We currently have approximately $14.5 million of mortgage notes payable outstanding. Once we have fully invested the proceeds of our IPO, assuming we sell the maximum amount, we expect that our portfolio-wide loan-to-value ratio (calculated after the close of our IPO) will be approximately 65%. For purposes of calculating our 65% target leverage, we will determine the loan-to-value ratio on our portfolio based on the greater of the aggregate cost and the fair market value of our investments and other assets. There is no limitation on the amount we may borrow for the purchase of any single asset. Our charter allows us to incur leverage up to 300% of our total “net assets” (as defined by our charter and the Statement of Policy Regarding Real Estate Investment Trusts, as revised and adopted by the membership of the North American Securities Administrators Association on May 7, 2007) as of the date of any borrowing, which is generally expected to be approximately 75% of the cost of our investments. We may only exceed this 300% limit with the approval of a majority of our independent directors. During the early stages of our IPO, our independent directors may be more likely to approve debt in excess of this limit. In all events, we expect that our secured and unsecured borrowings will be reasonable in relation to the net value of our assets and will be reviewed by our board of directors at least quarterly
The form of our indebtedness may be long-term or short-term, secured or unsecured, fixed or floating rate or in the form of a revolving credit facility or repurchase agreements or warehouse lines of credit. Our Advisor will seek to obtain financing on our behalf on the most favorable terms available.

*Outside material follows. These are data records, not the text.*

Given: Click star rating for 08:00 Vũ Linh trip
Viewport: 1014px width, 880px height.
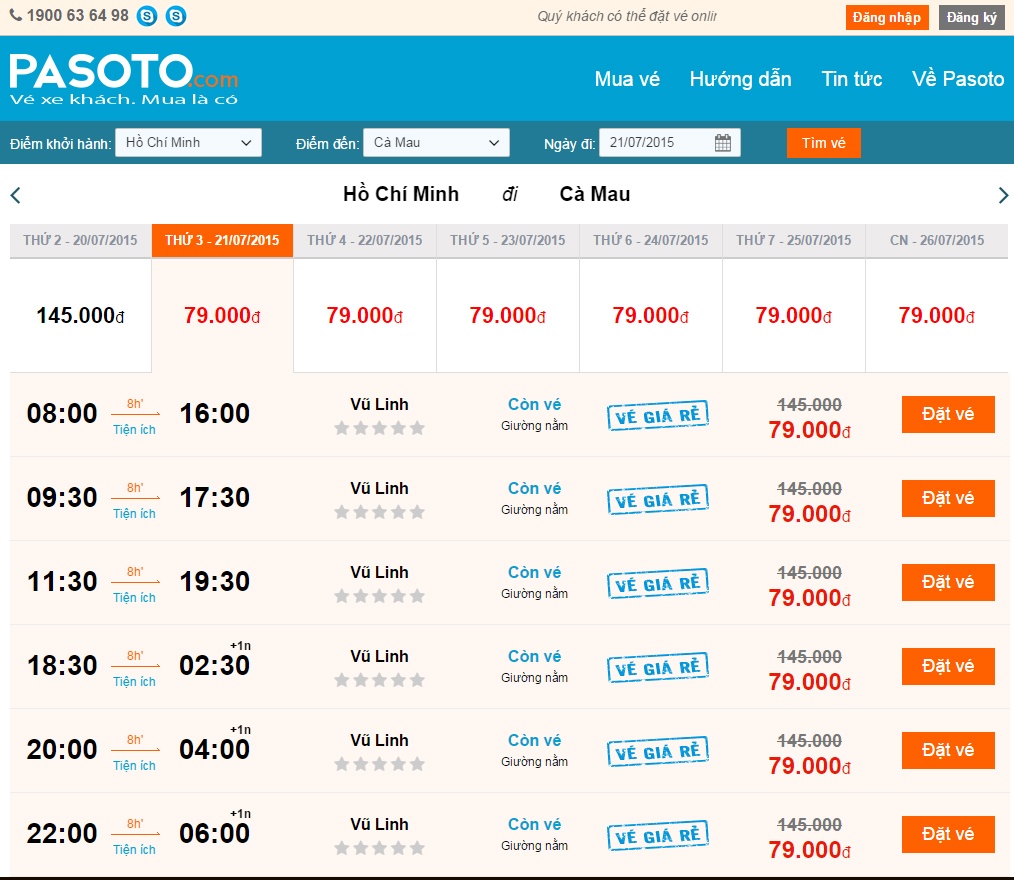Looking at the screenshot, I should tap(379, 428).
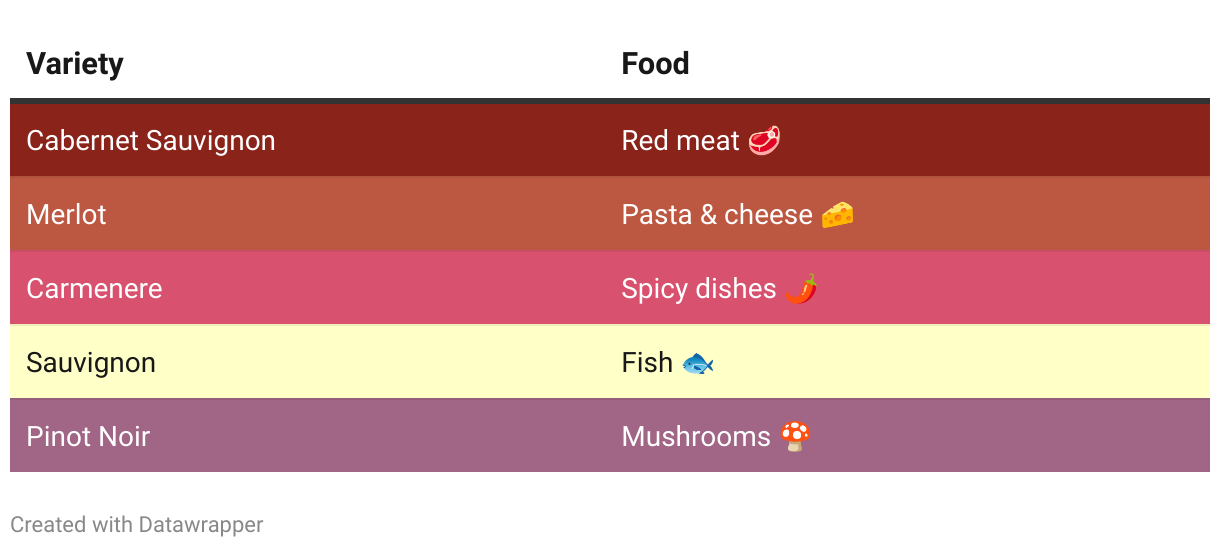Click the dark red Cabernet row background
This screenshot has width=1220, height=548.
[x=610, y=140]
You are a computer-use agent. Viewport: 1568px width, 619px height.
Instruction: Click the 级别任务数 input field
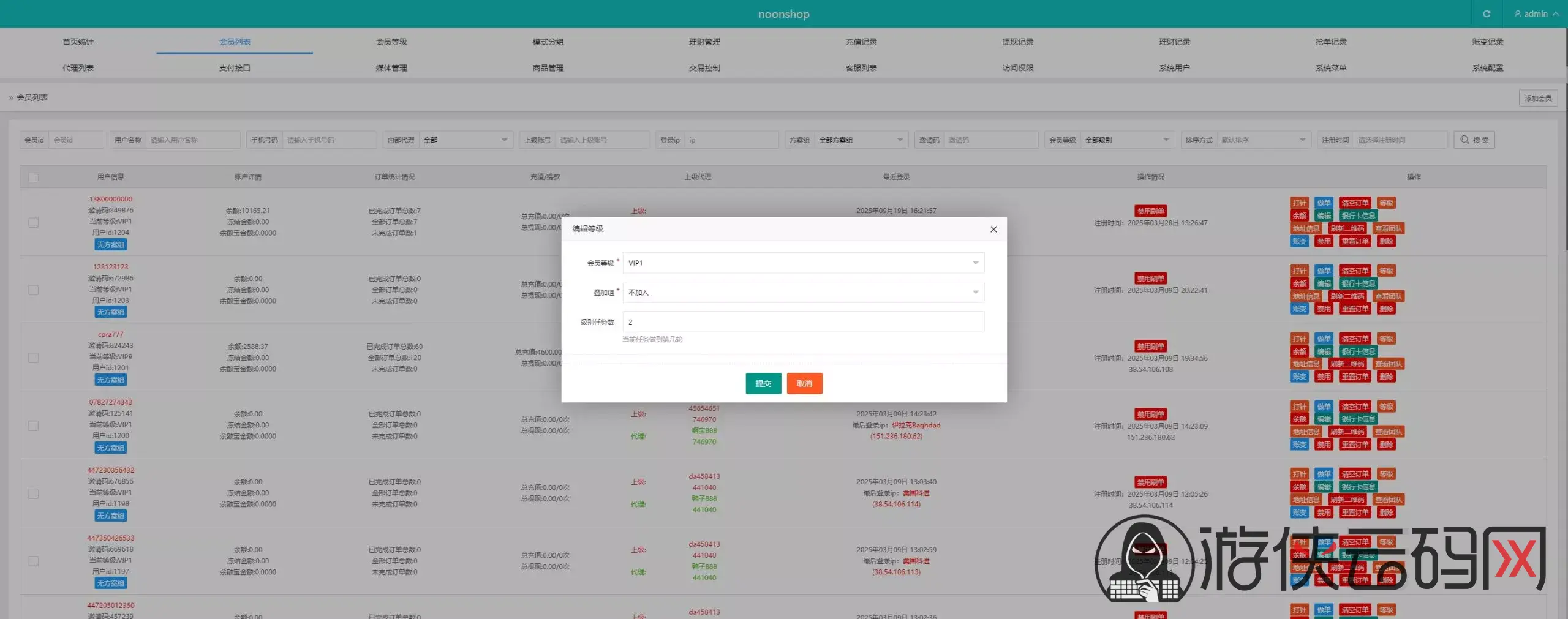coord(804,322)
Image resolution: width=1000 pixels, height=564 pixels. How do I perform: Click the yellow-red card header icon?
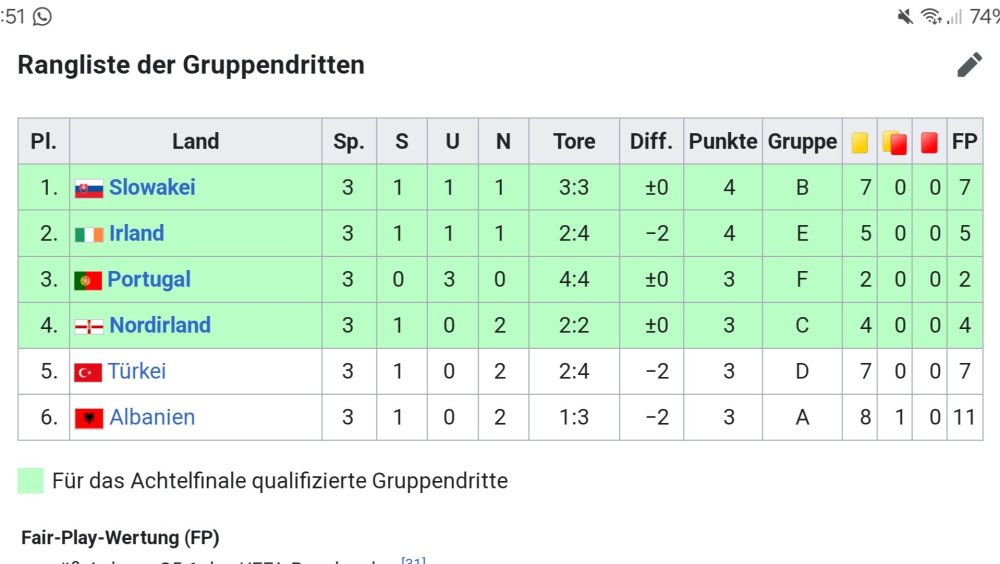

Except with respect to the borrowing limits contained in our charter, we may reevaluate and change our debt policy in the future without a stockholder vote. Factors that we would consider when reevaluating or changing our debt policy include: then-current economic conditions, the relative cost and availability of debt and equity capital, any investment opportunities, the ability of our properties and other investments to generate sufficient cash flow to cover debt service requirements and other similar factors. Further, we may increase or decrease our ratio of debt to book value in connection with any change of our borrowing policies.
We will not borrow from our Advisor or its affiliates to purchase properties or make other investments unless a majority of our directors, including a majority of the independent directors not otherwise interested in the transaction, approves the transaction after determining that it is fair, competitive and commercially reasonable and no less favorable to us than comparable loans between unaffiliated parties. In order to arrive at such a determination, our directors will examine data regarding comparable loans between unaffiliated parties in consultation with counsel and independent financial advisors, investment bankers or mortgage brokers.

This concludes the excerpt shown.